Yeah, I was doing a bit of brown nosing, but I'd always been interested in how things were made, so going to a working factory for me was kind of like visiting an amusement park.
"I don't mind if you don't," James said to Frank. "The number three conveyer shit the bit again this morning so one of us has to go there anyway."
It was a twenty-minute drive from the shooting range to their cardboard box factory. The building wasn't much to look at from the outside and the machinery on the inside had seen better days. Thirty workers stood idle around a non-functional conveyer belt while James tried to get a repairman on the phone.
"Mind if I take a look?" I asked Frank while his brother cursed as he waited on musical hold.
"Knock yourself out. I'm losing a hundred-fifty bucks every minute this damn machine is broken."
It took me five minutes to figure out what was wrong, ten minutes to convince Frank I knew what I was talking about, and fifteen minutes to get the conveyer running again.
"That's just a temporary fix," I told the brothers. "You're going to have to replace the sprag clutch sometime in the next month or it'll quit on you again."
"That conveyer is so old, I don't think they make parts for it anymore," James said.
"Then you'll have to make your own parts or replace the conveyer," I said.
"Can you do that?" Frank asked. "Can you make a new clutch?"
"I'd need access to a machine shop, but yeah, I can."
-
Mary Spencer
"Are you two having sex?"
That's the first thing Mom asked after Robert and Dad left to go shooting. Not "how did you sleep?" or "what courses are you taking next semester?"

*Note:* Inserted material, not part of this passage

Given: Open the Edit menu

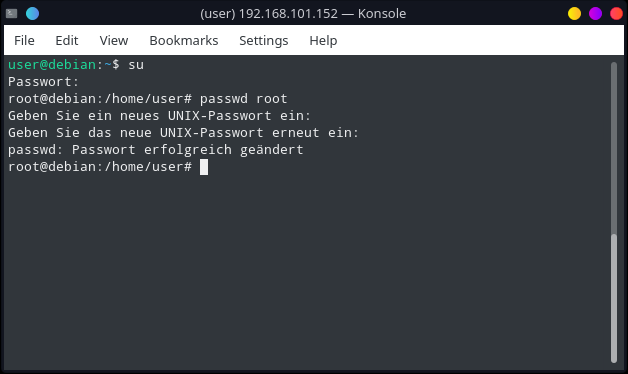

"Are you having sex?" The way she asked, it was more of an accusation than a question.
"Yes," I answered. "We are. Several times a week. I've been spending more time in his bed than the one in my dorm room. I sleep better when I'm in his arms, I eat healthier when he cooks for me and, ever since we've been dating, my grades have improved. You might as well quit paying for my dorm room and the meal plan because, when we go back to school in January, I plan to move in with him."
"Is he going to pay your tuition as well?" Mom asked. "Because that's the only way we'll let you live with him. And is he also going to pay for your medical insurance? Your birth control prescription runs out the end of this month. Assuming you've been taking them, you'll be needing a refill."

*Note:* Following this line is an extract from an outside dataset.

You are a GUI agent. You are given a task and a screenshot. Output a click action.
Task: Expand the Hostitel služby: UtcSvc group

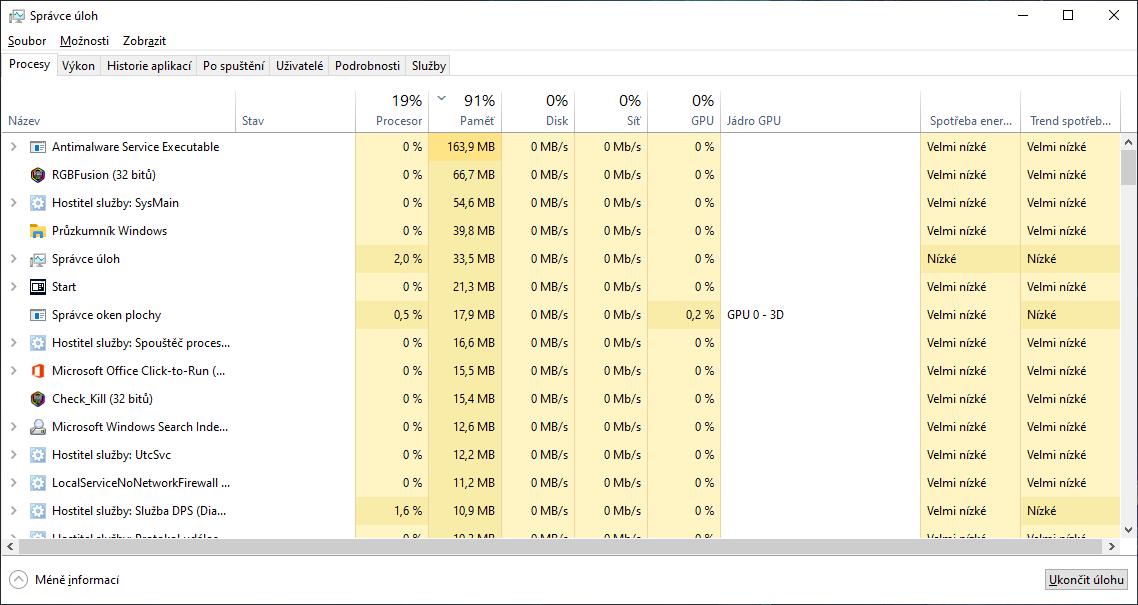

"Strong words for a woman who had me at eighteen. And remind me, how old was Dad when he knocked you up? Thirty, wasn't he? Six years older than Robert is now."

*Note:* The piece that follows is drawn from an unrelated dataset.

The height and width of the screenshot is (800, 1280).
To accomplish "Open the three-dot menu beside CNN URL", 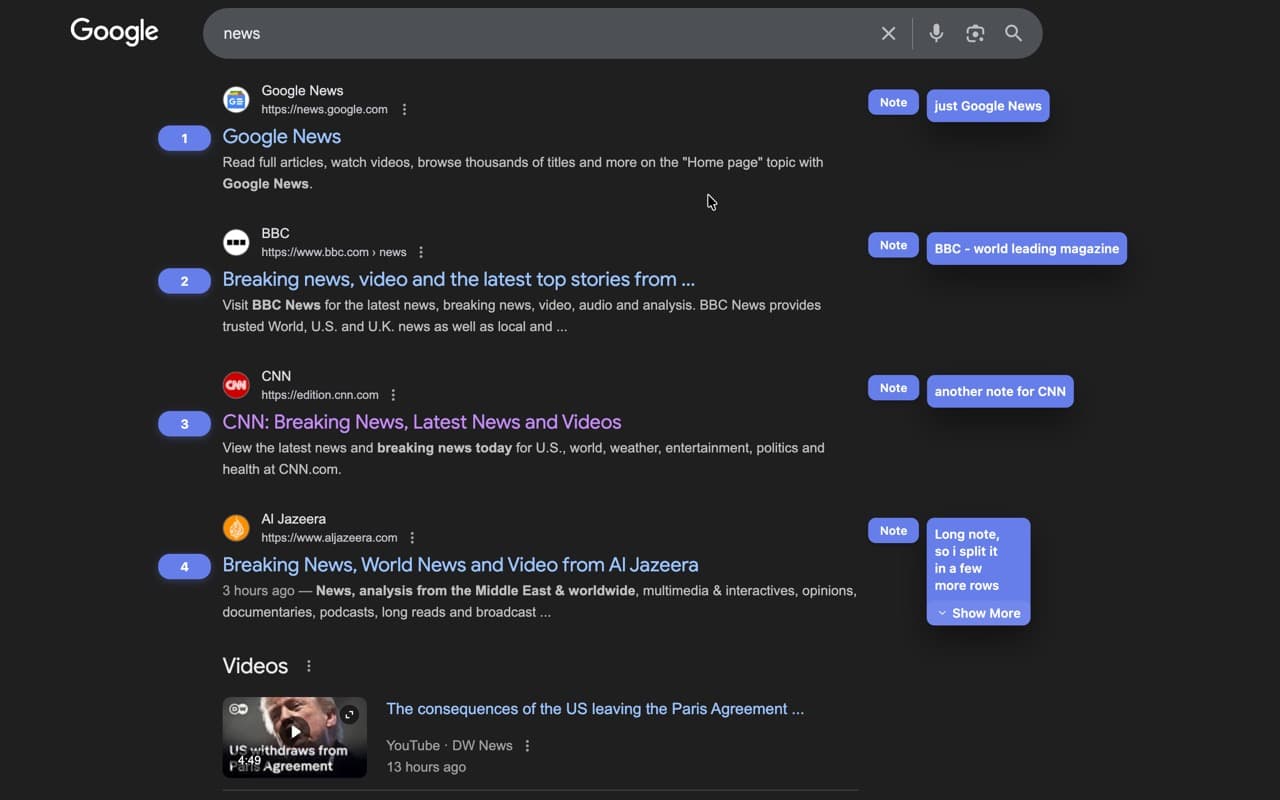I will (x=393, y=395).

"Your father was a successful businessman when you were born. Robert is a starving student. Yes, he is charming and good looking, but he is also the first boy you've seriously dated. All I'm asking is for you not to rush into anything. I don't think you realize what a catch you are. There are thousands of young men at Auburn. With your looks, personality, and family connections, you can have any one of them."
"So that's it. You're not worried about Robert's age. You don't think he's good enough for me."
"Yes sweetheart, that's exactly what I think. And I don't blame you for sowing a few wild oats these next couple of years. I expect you to be discreet with your personal affairs, but it will do you good to explore what's out there. That's why I'm going to keep paying for your dorm room and food. When you get bored of Robert or he tires of you, I want you to have an exit plan. A safe place to go when you're no longer comfortable or welcome in his trailer."
"I understand what you're saying," I said. "I don't agree with you. If anything, I don't think I'm good enough for Robert, but you're my mom and expected to think I'm too good for the rest of the world. So how about we agree to disagree on our opinions of Robert and see what this next semester brings. You have to know that I plan to keep seeing Robert. I won't completely move in with him but, as long as we're happy, there's no reason why we shouldn't continue dating. If what you say is true, if he gets tired of dating a girl six years younger than him and dumps me, I'll accept it as a life lesson and move on."